Wie wichtig persönliche Ansprache ist, berichtete auch Eda Sengöl, türkischstämmige Lehrerin für Geschichte und Philosphie am Dietrich-Bonhoeffer-Gymnasium in Wiehl. Sie leitet die 17-köpfige Willkommensklasse. Bei ihr könnten die Schüler Fragen, die sich im regulären Unterricht ergeben, stellen. Um den Eltern einladend begegnen zu können, hat Eda Sengöl an der Volkshochschule einen Arabisch-Kurs absolviert. „Das Sprechen ist gar nicht so schwer.“ Und eine Begrüßung in Muttersprache habe beim ersten Elternabend sofort das Eis gebrochen.
Ein Ergebnis des Abends ist die Planung eines gemeinsamen Friedensgebets, das Pater Rego Robert aus Marienheide vorschlug. Er selbst stammt aus Indien. Sein Votum lautet: „Integration geschieht durch Respekt und Achtung vor dem Anderen.“ Dass unterschiedliche Essgebräuche trennend sein könnten, ließ er nicht gelten: „Integration ist keine Frage des Essens. Wenn ich Gäste einlade, habe ich für jeden etwas da, was er essen kann. Sei er ein Vegetarier oder ein Moslem.“
Interreligiöser Kalender
Der erste Begegnungsabend hatte erstmals im Juni 2015 in Bergneustadt-Hackenberg stattgefunden.

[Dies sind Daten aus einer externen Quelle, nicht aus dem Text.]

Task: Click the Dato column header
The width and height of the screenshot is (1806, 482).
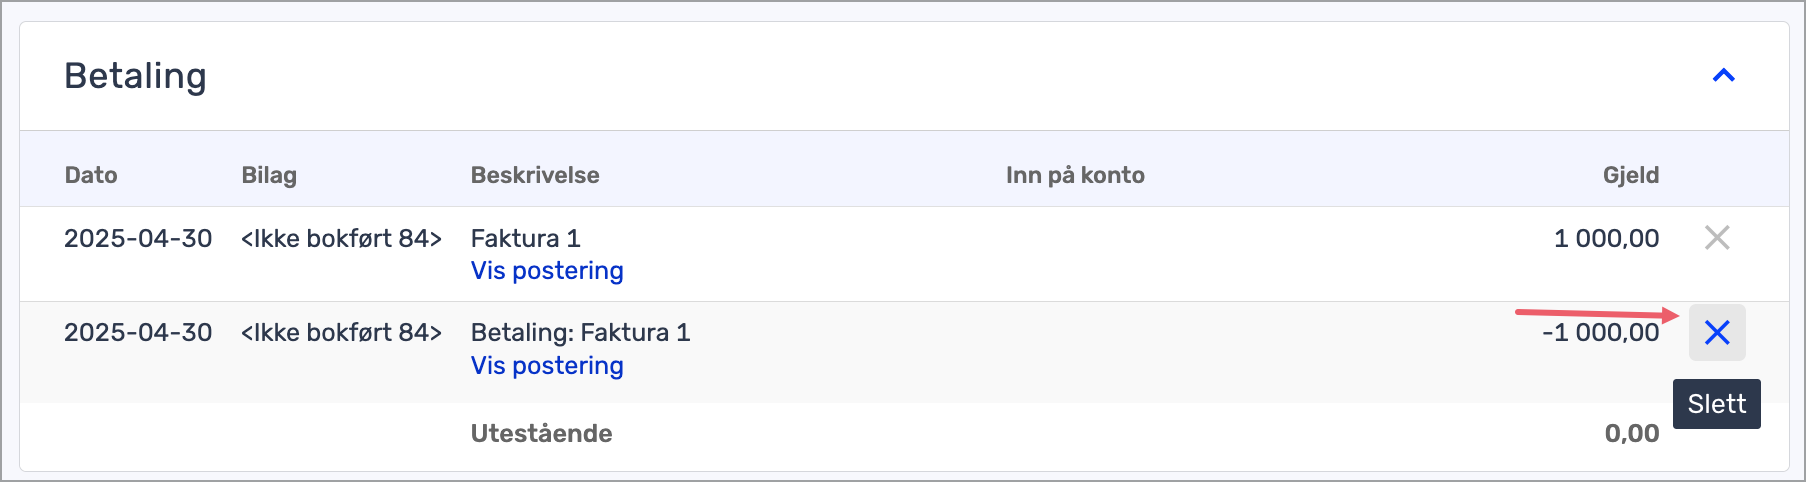Action: coord(91,175)
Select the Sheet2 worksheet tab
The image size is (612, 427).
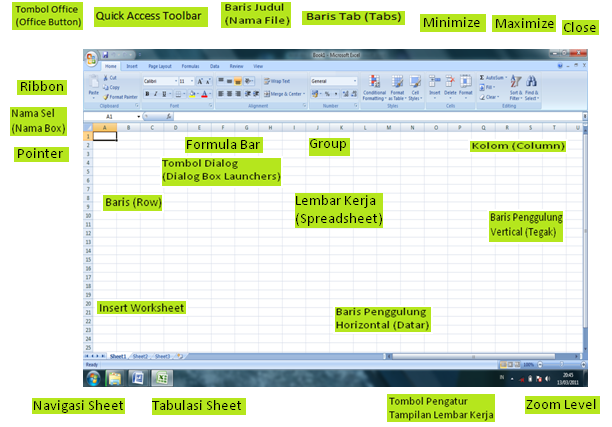(x=140, y=356)
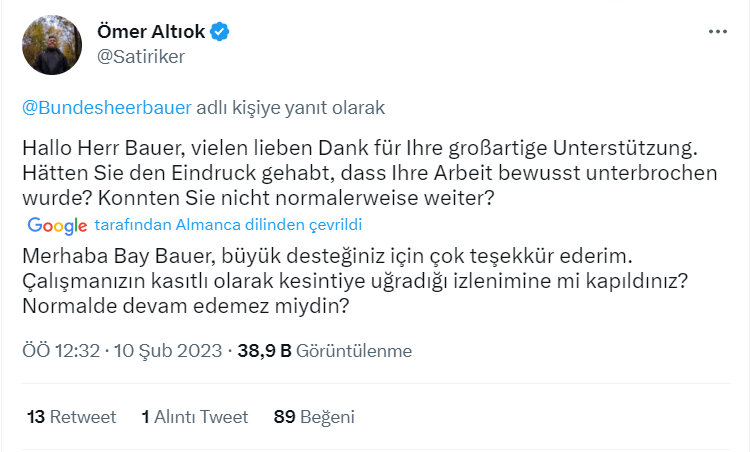Click the blue verified badge
The height and width of the screenshot is (452, 752).
coord(220,32)
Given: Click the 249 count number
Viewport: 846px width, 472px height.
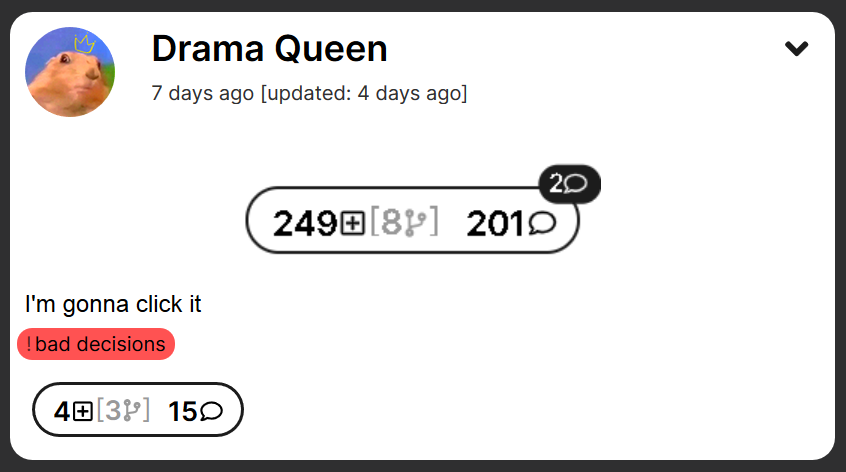Looking at the screenshot, I should point(305,223).
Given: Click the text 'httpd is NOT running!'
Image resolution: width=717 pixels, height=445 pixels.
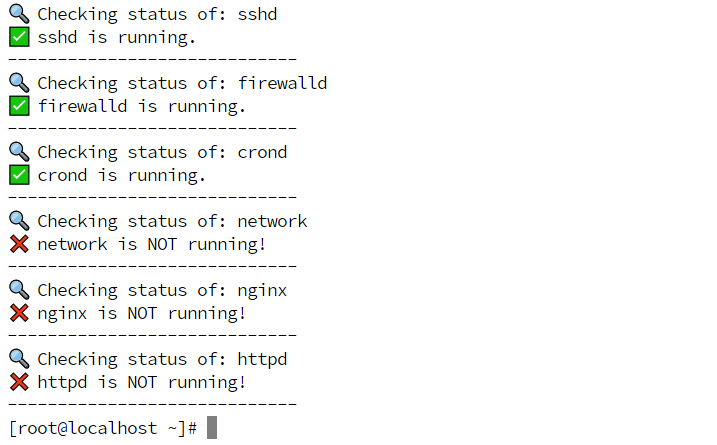Looking at the screenshot, I should click(x=141, y=382).
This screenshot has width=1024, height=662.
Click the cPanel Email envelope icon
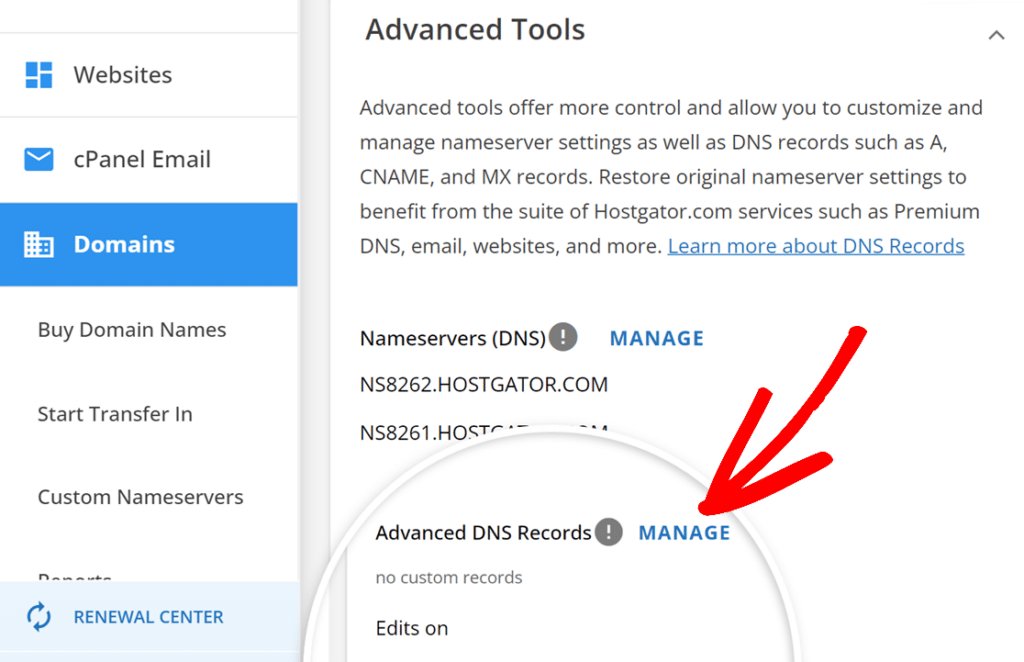38,159
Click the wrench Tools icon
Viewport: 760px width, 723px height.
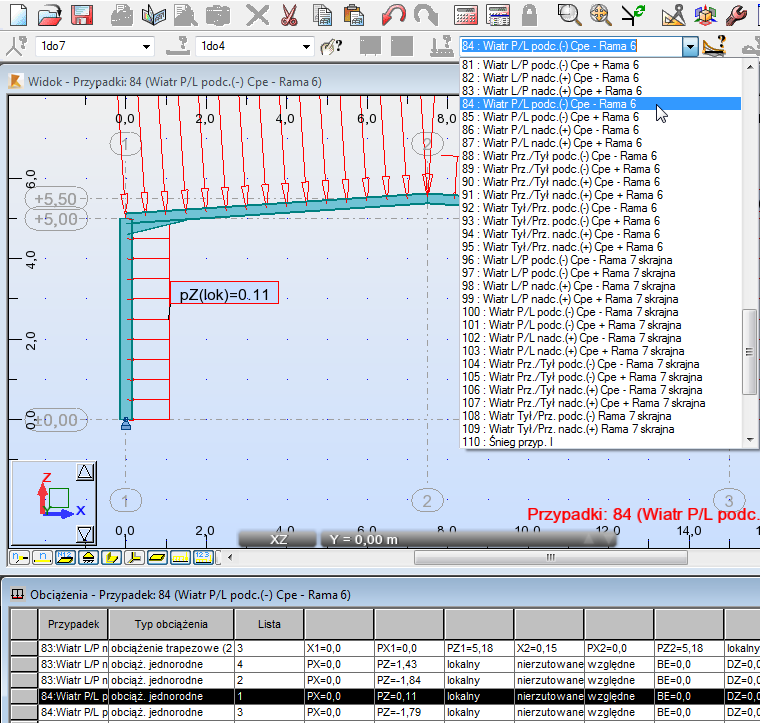pyautogui.click(x=737, y=15)
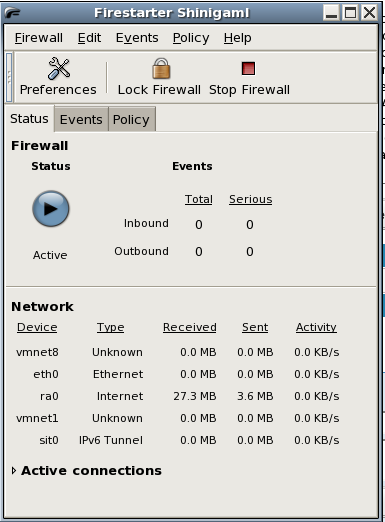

Das nächste Treffen in großer Runde ist für den 14. September 2017 in der DITIB-Gemeinde in Wipperfürth geplant. Bis zum nächsten Treffen soll der Beitrag der Religionen zum Frieden beraten werden.
Um die Begegnungen bis dahin langfristig planen zu können, ist ein Interreligiöser Kalender für den Oberbergischen Kreis in Arbeit.